▶ _DESCRIPTION OF THE TASK_: In the entries below, find the line with "For every named target in this 883×2576" and print exactly every line from there up to and including the line with "Passenger (268, 2376)", with no other lines.

#####

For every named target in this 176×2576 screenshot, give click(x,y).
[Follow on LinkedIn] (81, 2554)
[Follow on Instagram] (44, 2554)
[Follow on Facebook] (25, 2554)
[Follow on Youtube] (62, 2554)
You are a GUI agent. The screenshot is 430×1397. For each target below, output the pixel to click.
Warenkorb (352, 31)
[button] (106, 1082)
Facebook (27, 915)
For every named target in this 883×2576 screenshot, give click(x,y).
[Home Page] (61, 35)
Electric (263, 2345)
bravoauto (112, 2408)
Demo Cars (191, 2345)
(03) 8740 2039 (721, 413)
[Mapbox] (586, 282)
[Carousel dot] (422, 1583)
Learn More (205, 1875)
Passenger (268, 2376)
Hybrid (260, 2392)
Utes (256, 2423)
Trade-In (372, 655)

#####

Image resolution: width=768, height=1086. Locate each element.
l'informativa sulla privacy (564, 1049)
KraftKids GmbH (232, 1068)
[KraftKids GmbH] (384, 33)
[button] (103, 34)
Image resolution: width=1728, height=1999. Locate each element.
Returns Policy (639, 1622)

#####

▶ _ANSWER_:
For every named target in this 883×2576 screenshot, give click(x,y).
[Home Page] (61, 35)
Electric (263, 2345)
bravoauto (112, 2408)
Demo Cars (191, 2345)
(03) 8740 2039 (721, 413)
[Mapbox] (586, 282)
[Carousel dot] (422, 1583)
Learn More (205, 1875)
Passenger (268, 2376)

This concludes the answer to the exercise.